眼球の上に恐る恐る手を置くと、金属でできた瞼がゆっくりと開いていく。瞳の部分に嵌め込まれた青い石が繊細な光を帯びていて、その精巧さに驚いた刹那、ぱあっと白い光が辺りに離散する。
(眩しい……)
生暖かい風に包まれ、桃色のたおやかな髪がふわりとなびく。伏し目がちな瞳には長いまつ毛が伸びていて、垂れ気味な眉やふっくらした唇は、あどけなさがある。
あらわになったペリューシアの素顔は、ロレッタの華やかな顔立ちよりも素朴だが庇護欲を掻き立てる。
何が起きたのかと戸惑っていると、目の前からはっと息を飲む気配がした。
「……かわいい」
「へ……? 今何か言った?」
ネロの小さな呟きは、どこからともなく発生する風の音に掻き消されてペリューシアの耳に届かない。すると彼は気まずそうに口元に手を添え、咳払いをしてから言った。

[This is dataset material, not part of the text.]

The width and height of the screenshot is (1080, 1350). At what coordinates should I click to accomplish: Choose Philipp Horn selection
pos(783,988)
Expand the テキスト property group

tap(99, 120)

「……い、いや、なんでもない。それが、あんたの本当の姿なんだな。間抜けな顔だ」
「なっ……!?」
「いいからほら、見てみろ」
何やらこちらを小馬鹿にしたセリフが一瞬耳を掠めたような気がするが、気を取り直して。
ガラスケースには、ロレッタではなくペリューシアの姿が映っていた。
「制限時間はせいぜい五分ってところだ。あんた、本当の名前は? 一体誰に――身体を奪われた?」
ネロの真剣さを帯びた赤い瞳が、こちらを射抜く。
「わたくしの本当の名はペリューシア・ラウリーン。結婚式の日……教会での誓いの口づけの瞬間、身体を乗っ取られたの。そして、わたくしから身体を奪った犯人はロレッタ・ラウリーン。わたくしの――姉よ」
「……実の姉、か。そいつはまた災難だったな」
彼は同情した様子で眉を寄せる。
そしてペリューシアは、限られた五分の間、ここに至るまでの経緯をネロに説明した。